WORK TO COMPLETE: The answer should match the entries that follow exactly, except that no image appears in it.

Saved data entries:
**********
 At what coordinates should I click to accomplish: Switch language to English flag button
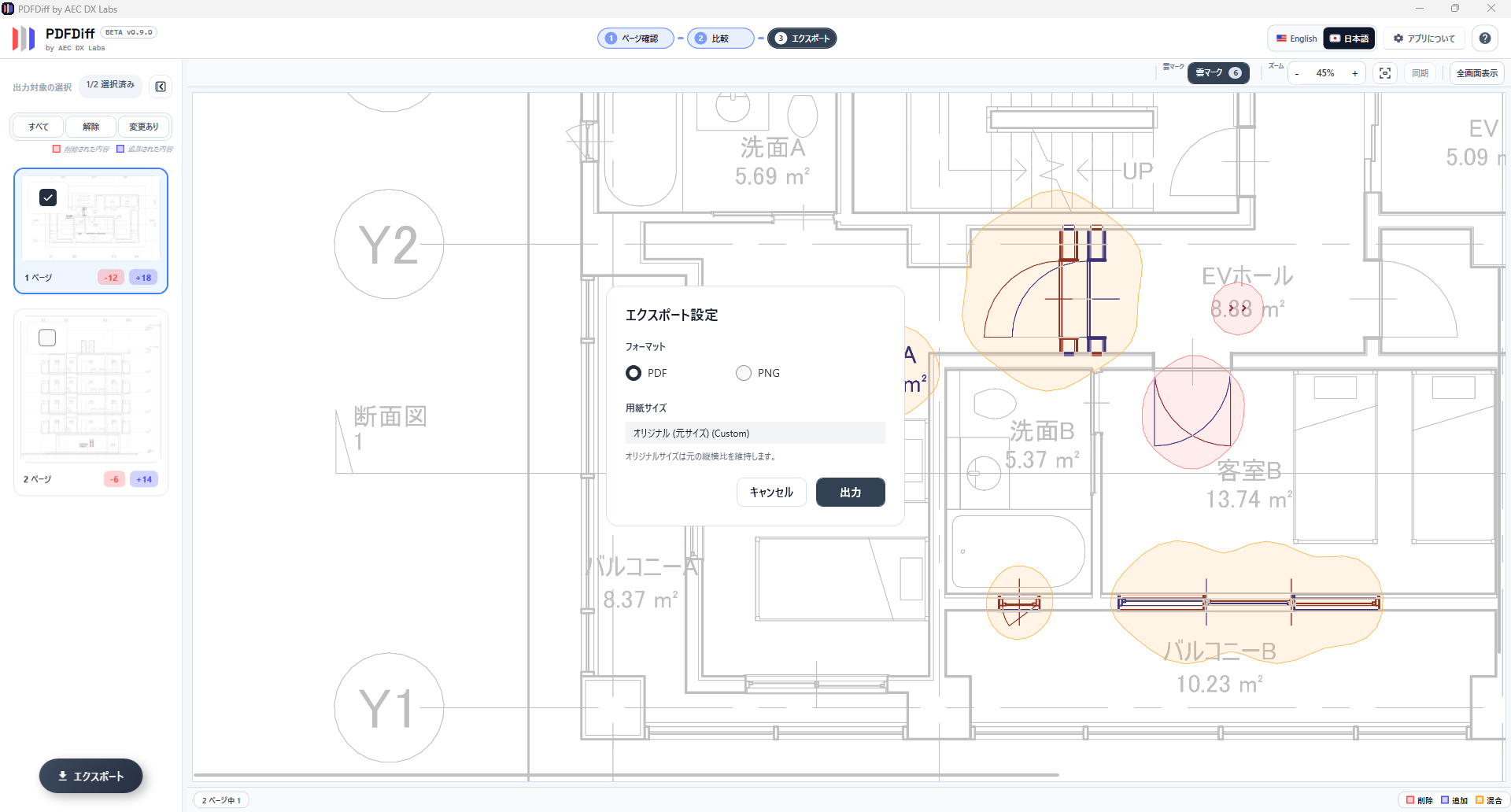tap(1296, 39)
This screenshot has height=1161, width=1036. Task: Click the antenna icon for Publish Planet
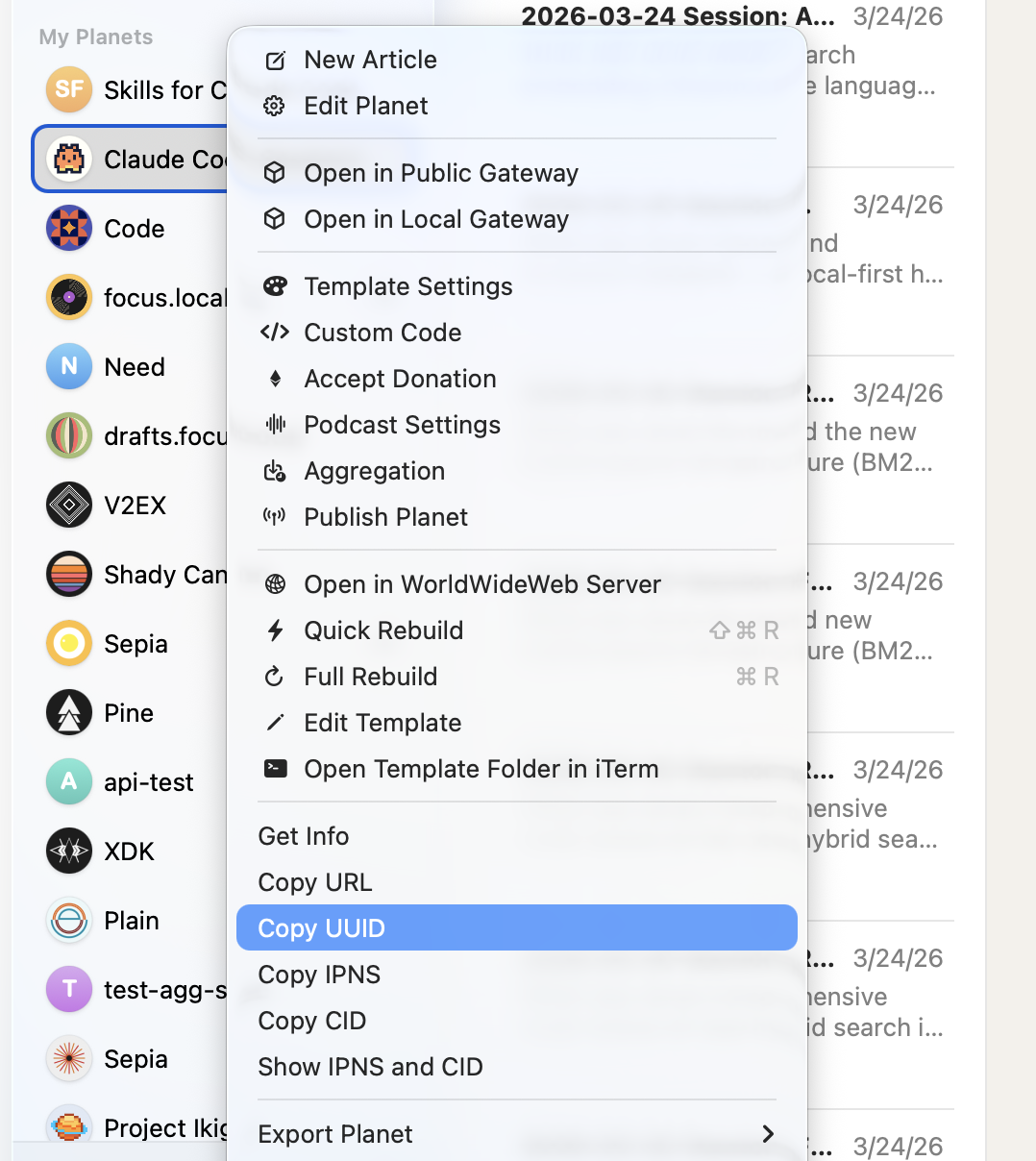point(275,517)
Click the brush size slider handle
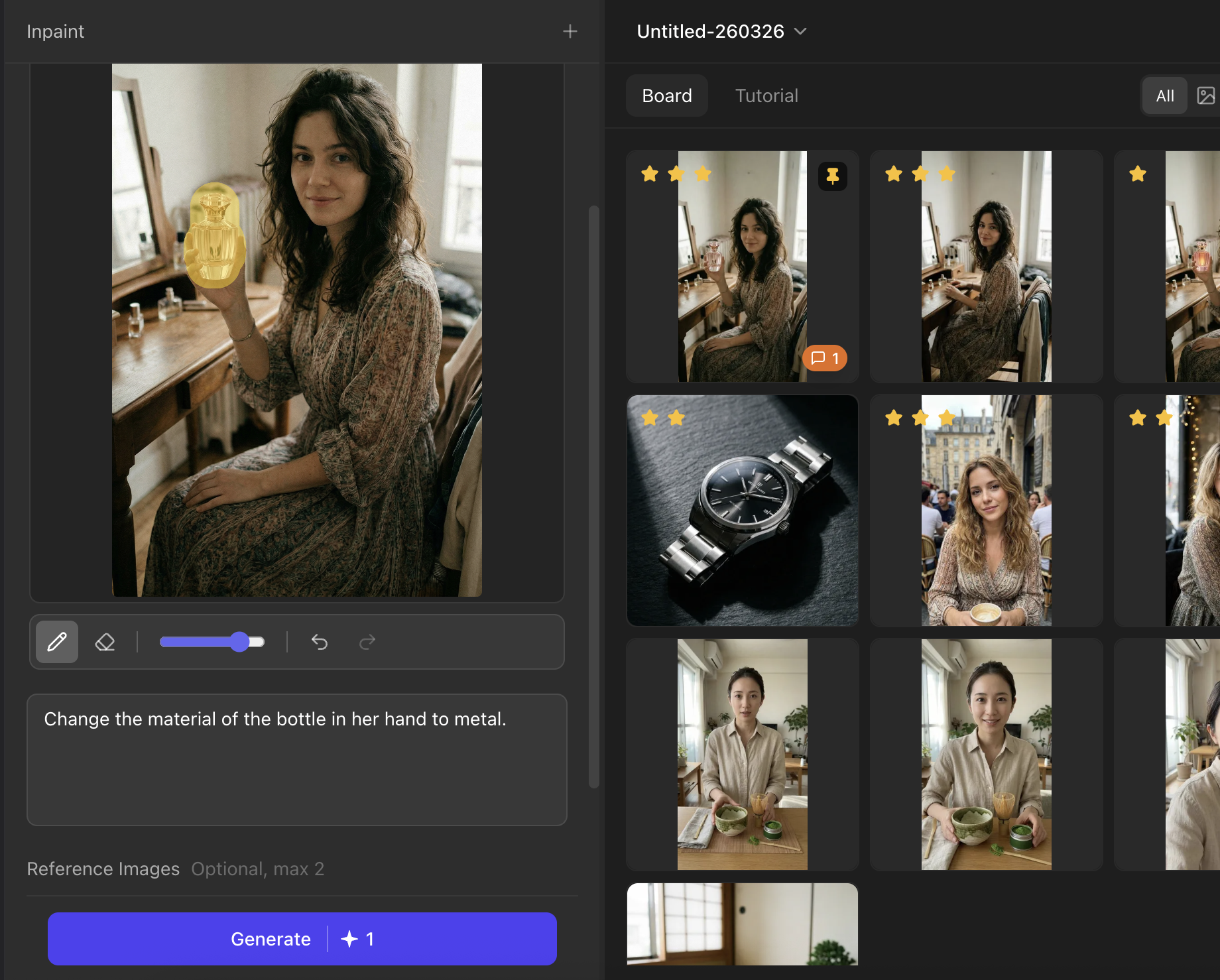 [x=240, y=642]
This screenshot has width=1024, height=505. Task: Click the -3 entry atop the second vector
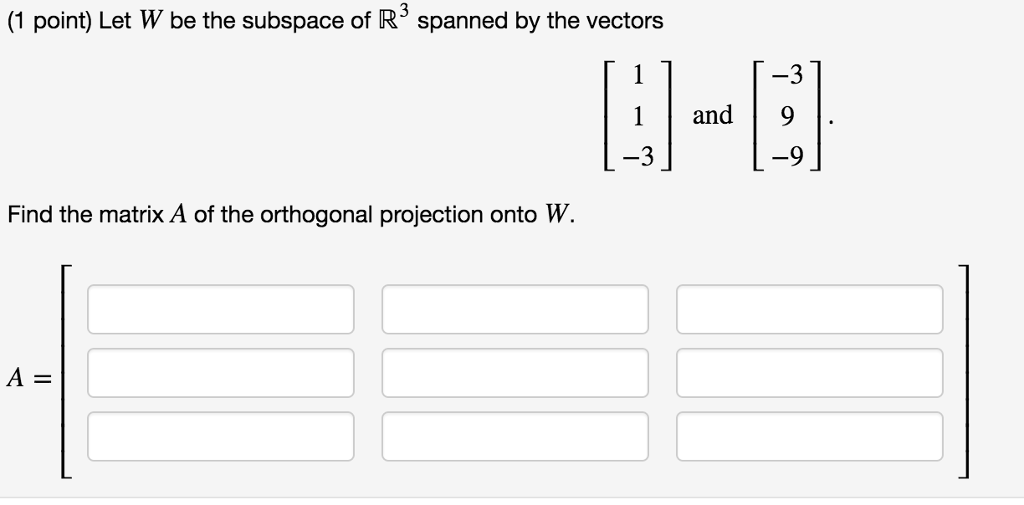click(x=786, y=76)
**********
FINAL ANSWER:
 At what coordinates should I click to accomplish: Switch language to English flag button
tap(1296, 39)
This screenshot has height=1161, width=1036. Task: Click the antenna icon for Publish Planet
point(275,517)
Click the brush size slider handle
 [x=240, y=642]
This screenshot has width=1024, height=505. Task: Click the -3 entry atop the second vector
click(x=786, y=76)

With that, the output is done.